Aníbal de Sousa
Cem Haikus portugueses
Eram
poemas combinados, em que participavam
muitas pessoas, aristocratas em especial, e
que chegavam a funcionar como divertimentos.
Foi Matsu Bashô (1644-1694) que conferiu
dignidade literária ao Haikai. Mais tarde
Masaoka Shiki (1867-1902) associou as formas
Haikai e Hokku e criou o Haiku, tal como
hoje se conhece.
Além dos já citados
poetas podemos considerar ainda, por
exemplo, os nomes de Yosa Buson (1716-1784),
Kobayashi Issa (1763-1827) ou Santoka Taneda
(1882-1940), todos autores de Haiku muito
venerados no Japão.
O Haiku ganhou
também inúmeros cultores de grande prestígio
no resto do mundo, merecendo destaque a
experiência brasileira de Afrânio Peixoto
(1876-1947) e, sobretudo a de Guilherme de
Almeida (1890-1969). Este último praticou um
modelo de Haiku, que considerou mais próximo
dos estilos de Bashô e Shiki, embora
adaptados à especificidade da língua
portuguesa.
Assim, temos que o Haiku,
no modelo clássico, como no de Guilherme de
Almeida, é constituído por três versos
totalizando 17 sílabas métricas, sendo dois
de 5 sílabas e um de 7, na forma 5-7-5. O
primeiro dos versos deve rimar com o último,
e no verso de 7 sílabas, a segunda dessas
sílabas deve rimar com a sétima.
Na
construção do Haiku deve considerar-se uma
referência sazonal à época do ano ou ao
estado do tempo e da Natureza – Kigo, e uma
outra importante peça: Kireji, ou palavra de
corte, que altera abruptamente a corrente
poética.
O tema do Haiku deve ser
sempre a Natureza, o tempo e as coisas
naturais e simples, e deve ser elaborado no
rigor e na economia linguística, evitando
adjetivos, advérbios e ornamentos
desnecessários.
Em Portugal também existem importantes
cultores deste modelo poético.
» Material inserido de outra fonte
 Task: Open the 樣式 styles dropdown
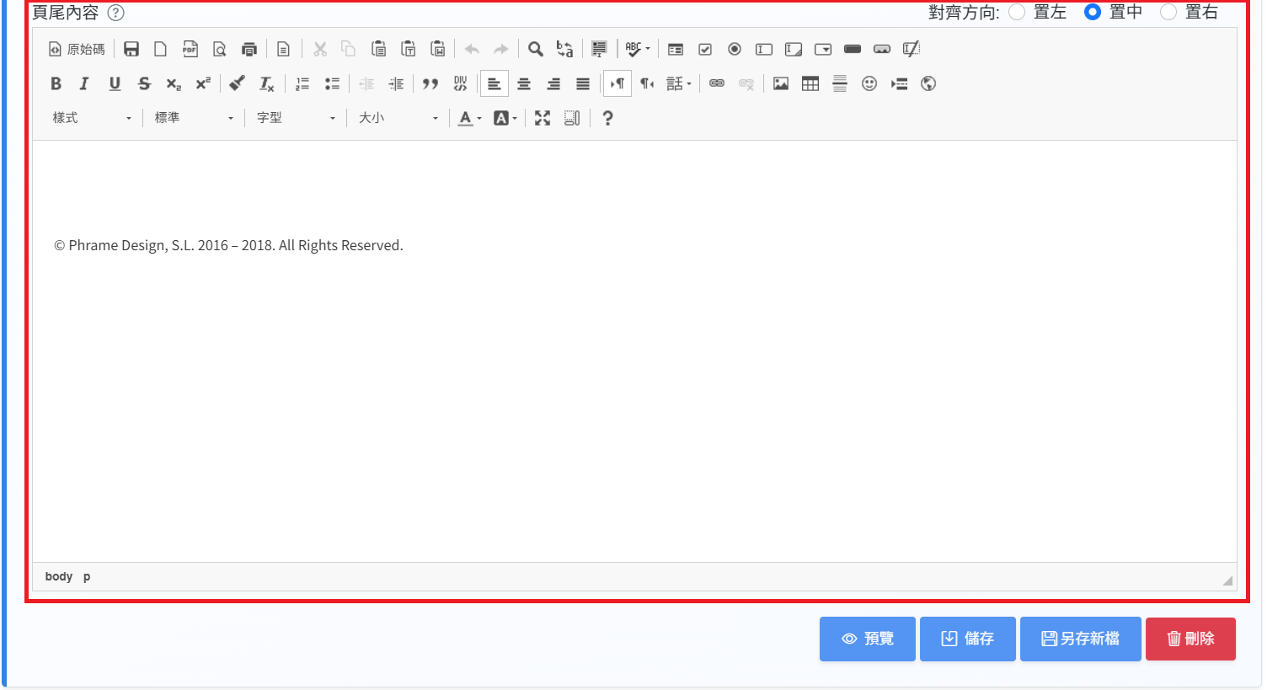tap(93, 118)

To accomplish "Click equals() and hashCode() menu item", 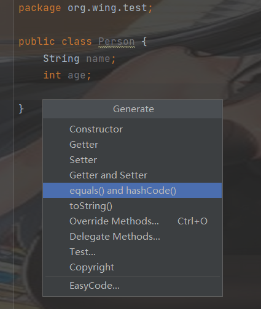I will [132, 191].
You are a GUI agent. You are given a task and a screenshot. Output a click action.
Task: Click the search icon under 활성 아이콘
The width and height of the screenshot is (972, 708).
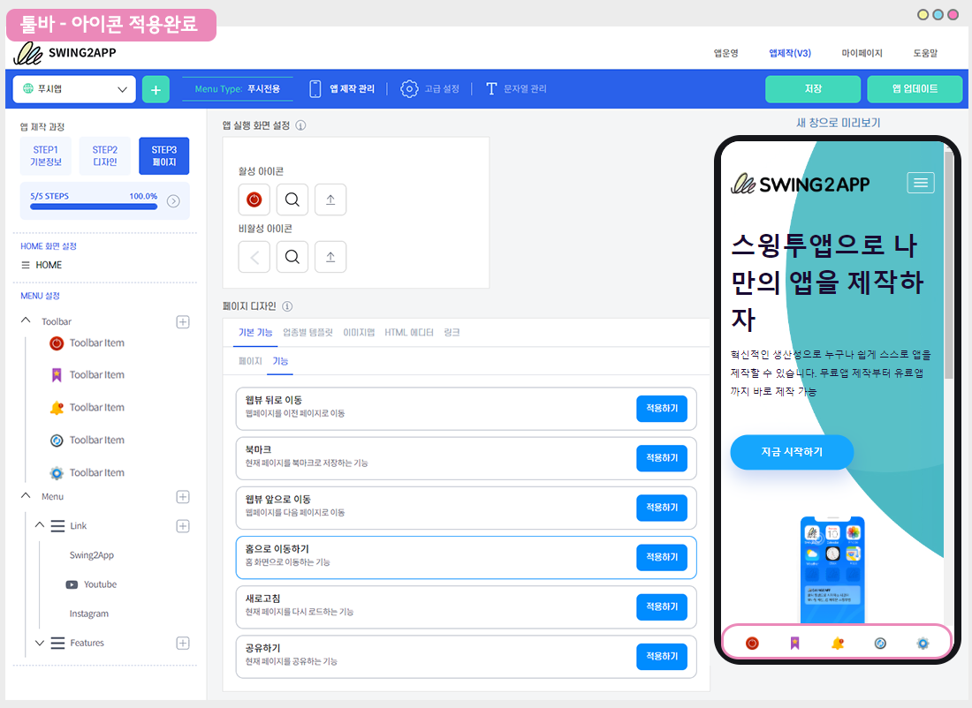(292, 200)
Pode citar-se
a Professora Zlatka Timenova, docente da
Universidade Lusófona, que tem composto
Haikus em várias línguas, e a Professora
Dr.ª Patrícia de Jesus Palma, estudiosa e
praticante do tema.
Pode citar-se ainda o
poeta, cantor e compositor, Afonso Dias,
autor de inúmeras peças do género.
Merecem destaque Leonilda Cavaco
Alfarrobinha, inspirada autora do livro O
Respirar das Flores, edição Pássaro de Fogo,
Lousa, 2007, e Joaquim M. Palma, autor de
uma versão portuguesa de Os Animais, de
Kobayshi Issa, Assírio & Alvim, Porto, 2019.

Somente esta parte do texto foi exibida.